Note that the terms “primarily” and “secondarily” GTCS should not be confused with the now obsolete terms of “primary” and “secondary epilepsy,” which have been rightly abandoned by the ILAE and by most physicians, though they are often used in formal reports of antiepileptic drug trials. Additionally, these terms are not used in the current ILAE glossary (07). Furthermore, “primarily” and “secondarily” GTCS have been abolished in the new ILAE definitions and “secondarily generalized tonic-clonic” has been replaced by “focal to bilateral tonic-clonic” (29; 28).
In the 2014 ILAE “Epilepsy diagnosis” manual, generalized onset tonic-clonic seizures are categorized amongst generalized convulsive seizures (Commission on Classification and Terminology of the International League Against Epilepsy 2014). Generalized seizures are convulsive, absence, tonic, atonic, and myoclonic.

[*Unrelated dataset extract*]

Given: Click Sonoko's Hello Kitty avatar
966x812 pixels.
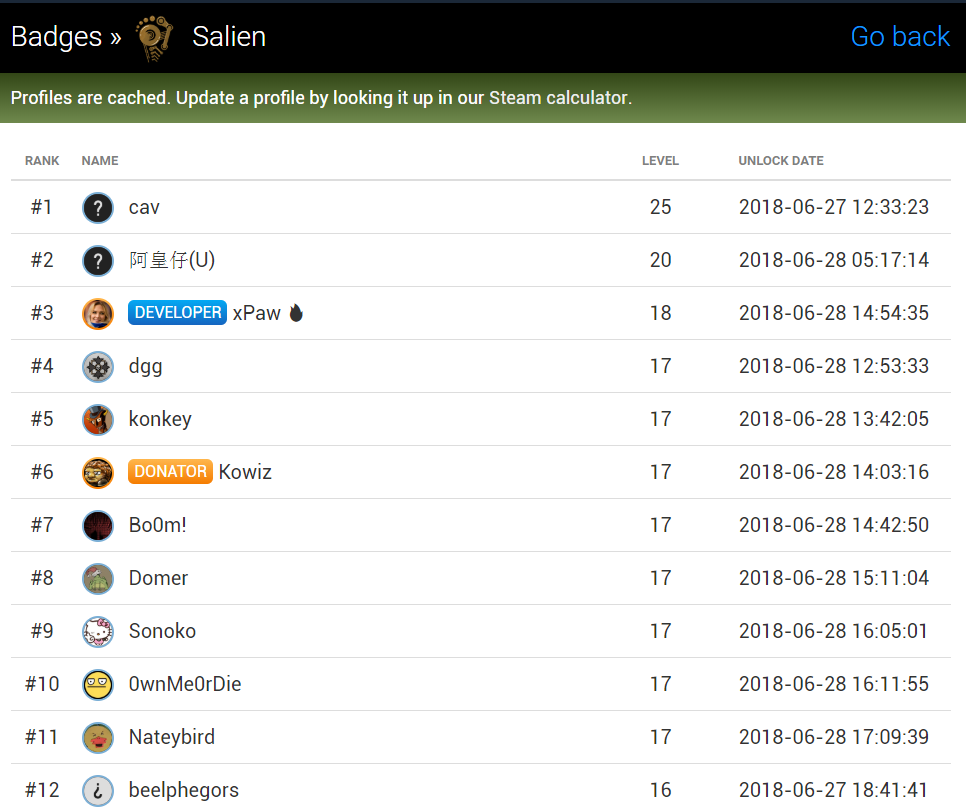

“Generalized convulsive seizures are typically bilateral and symmetric although variants with asymmetry including head and eye deviation can be seen. A tonic clonic seizure is a seizure consisting of a tonic and a clonic phase, typically in this order, however variations such as clonic-tonic-clonic are also seen. A clonic seizure is a seizure involving bilaterally rhythmic jerking and may occur alone or in combination with tonic activity where there is bilaterally increased tone of the limbs typically lasting seconds to a minute. The jerking in a clonic seizure is more sustained and rhythmic than seen in a myoclonic seizure” (Commission on Classification and Terminology of the International League Against Epilepsy 2014).
The most recent ILAE positional papers on the operational classification of seizure types retain the name “generalized onset tonic-clonic seizures” and classifies them amongst “generalized onset motor seizures” (29; 28). Generalized onset seizures are motor (tonic-clonic, clonic, tonic, myoclonic, myoclonic-tonic-clonic, myoclonic-atonic, atonic, epileptic spasms) or nonmotor (absence) (typical, atypical, myoclonic, eyelid myoclonia). GTCS are defined as follows (29; 28):
“bilateral symmetric or sometimes asymmetric tonic contraction and then bilateral clonic contraction of somatic muscles, usually associated with autonomic phenomena and loss of awareness. These seizures engage networks in both hemispheres at the start of the seizure. Generalized myoclonic-tonic-clonic seizures begin with a few myoclonic jerks followed by tonic-clonic activity. These seizures are commonly seen in patients with juvenile myoclonic epilepsy and occasionally with other generalized epilepsies. It is arguable whether the initial jerks are myoclonic or clonic, but they are rarely sufficiently sustained to be considered clonic. Because there is a new seizure type (myoclonic-tonic-clonic) characterized by myoclonic movements preceding tonic (stiffening) and clonic (sustained rhythmic jerking) movements, it is important to document the early movements of a tonic-clonic seizure as being tonic. The clonic phase of a tonic-clonic seizure typically shows regularly decreasing frequency of jerks over the course of the event. During a tonic-clonic seizure, awareness is lost before or contemporaneously with the stiffening and jerking movements. Some tonic-clonic seizures may invoke a nonspecific feeling of an impending seizure or a brief period of head or limb version, neither of which invalidates a generalized onset, since biologic processes never exhibit perfect synchrony. The clinician has to judge whether a truly focal onset is present.”